韓風雙目如電,冰冷逼視著眼前少年。他獲知的情報太少,無法確定此次事件的危險程度,想要防止易昊亂來,就必須逼問出具體情況。
「還真是古板的大叔呢。」易昊無奈了撓了撓短髮,隨後皺眉說道:「我們被隔離了,這種隔離起因通常有兩種。
第一、靈異事件自然生成,神秘出現後又神秘消失,我們重獲自由。這很類似與百慕大傳說,具體情況我就不知道了。
或許我們會平安無事,或許我們就此失蹤,或許我們會蒼老幾十歲,或許出現在幾十年後的未來。
總之,就是隻有想不到,沒有發生不了。
第二、大巴、某個東西、或者某個人,吸引了鬼前來。雖然靈異事件不一定會死人,但詭異恐怖是跑不了了。
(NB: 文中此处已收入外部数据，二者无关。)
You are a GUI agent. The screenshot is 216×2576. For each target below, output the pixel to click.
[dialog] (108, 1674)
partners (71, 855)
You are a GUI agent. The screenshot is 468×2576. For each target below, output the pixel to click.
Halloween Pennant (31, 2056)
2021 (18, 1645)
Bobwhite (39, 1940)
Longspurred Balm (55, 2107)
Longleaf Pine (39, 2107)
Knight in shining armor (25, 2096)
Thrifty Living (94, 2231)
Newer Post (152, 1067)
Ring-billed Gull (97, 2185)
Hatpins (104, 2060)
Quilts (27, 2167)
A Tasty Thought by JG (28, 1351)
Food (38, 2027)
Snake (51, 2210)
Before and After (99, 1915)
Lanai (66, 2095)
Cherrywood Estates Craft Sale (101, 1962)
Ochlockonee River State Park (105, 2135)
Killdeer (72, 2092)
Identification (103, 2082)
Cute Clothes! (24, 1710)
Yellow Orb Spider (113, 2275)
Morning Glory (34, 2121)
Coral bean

但就這個場面而言,我認為時間越久,死亡人數就越多。當然,這只是單純預感,沒有任何證據支援。」
易昊向著韓風露出誠摯微笑,詳詳細細解釋所有情況,但心裡卻還有話沒說。
不管這次事件起因如何,一旦鬼紋師涉及其中,那麼危險性就會成倍增加。
易昊雖然標榜是好人,但他的行事作風,怎麼看都像是極端的利己主義者,他不說也很正常。
「說出你的計劃,最好一字不漏的說出來。」
易昊的真誠賣萌,韓風根本不為所動,依舊冰冷問出了,他最為關心的問題。
「當然是等待契機啊,剛才我就說清楚了。」易昊依舊天真爛漫的賣萌,這次他真沒說謊,他還真就這麼計劃的。
韓風似乎厭倦了對話,也厭倦了易昊的做作。他輕輕躍下護欄,一把攥住易昊的衣領,將其拉倒身前壓低聲音怒吼道:
「你這個兇手!我的忍耐有限度,不要逼我現在擊斃你!這裡有近百人,我絕對不允許,你拿他們當棋子試探!」
易昊雙眸明亮透徹,沒有哪怕一絲恐懼,他微笑看著韓風,用手輕輕推開他後,才漫不經心道:
「這次事件,我不說任何暗示性話語,不引導任何人做任何事,甚至還會幫您維持秩序。
總之,所有行動全憑您做主,這樣韓警官能放心了嗎?」
「最好記住你說的話!」
說罷,韓風冷漠轉身快步離開,似乎易昊就是瘟疫之源,在身邊多待一秒,都會讓他感到噁心窒息。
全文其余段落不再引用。